Addressing employees in the oil-rich state of Anzoátegui, Rodríguez framed the struggle over Venezuela’s future as a battle for sovereignty, both political and economic. She said the South American nation had come under intense pressure to open its vast petroleum sector to US investment following the capture of former president Nicolás Maduro by US authorities, a move that has upended the country’s already volatile power balance.
Rodríguez urged Venezuelans to reclaim decision-making from foreign capitals and to channel internal disputes through national institutions rather than external mediation. “It is important that we open spaces for democratic dissent, but that it be politics, with a capital P and with a V for Venezuela,” she told the workers, insisting that domestic actors must be the ones to resolve the country’s deep political rifts.
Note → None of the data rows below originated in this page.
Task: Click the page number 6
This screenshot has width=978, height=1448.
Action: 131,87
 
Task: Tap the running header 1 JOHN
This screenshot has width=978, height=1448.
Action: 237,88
“Enough of Washington’s orders to politicians in Venezuela. May Venezuelan politics be the one to resolve our differences and our internal conflicts. Enough of foreign powers, this Republic has paid a very high price for having to face the consequences of fascism and extremism in our country,” she said, linking foreign pressure to years of confrontation, sanctions and institutional crisis.
Her remarks came as the new authorities face mounting demands over the fate of hundreds of detainees still held in Venezuelan prisons. Families of prisoners, along with human rights organisations, have pressed the interim government to clarify who is being freed and who remains behind bars, amid longstanding allegations of politically motivated detentions.
Following Maduro’s capture, officials pledged to release what they called “a significant number” of prisoners. Rights groups say many of those detained were targeted for their political views or activism, and have urged transparent, independently verified releases.
Rodríguez said that 626 people have already been released, accusing unnamed sectors of “manipulating the figures through lies.” To address the controversy, she announced plans to ask the UN High Commissioner for Human Rights to verify the lists of those freed and those still in custody, in an attempt to close the gap between official claims and civil society reports.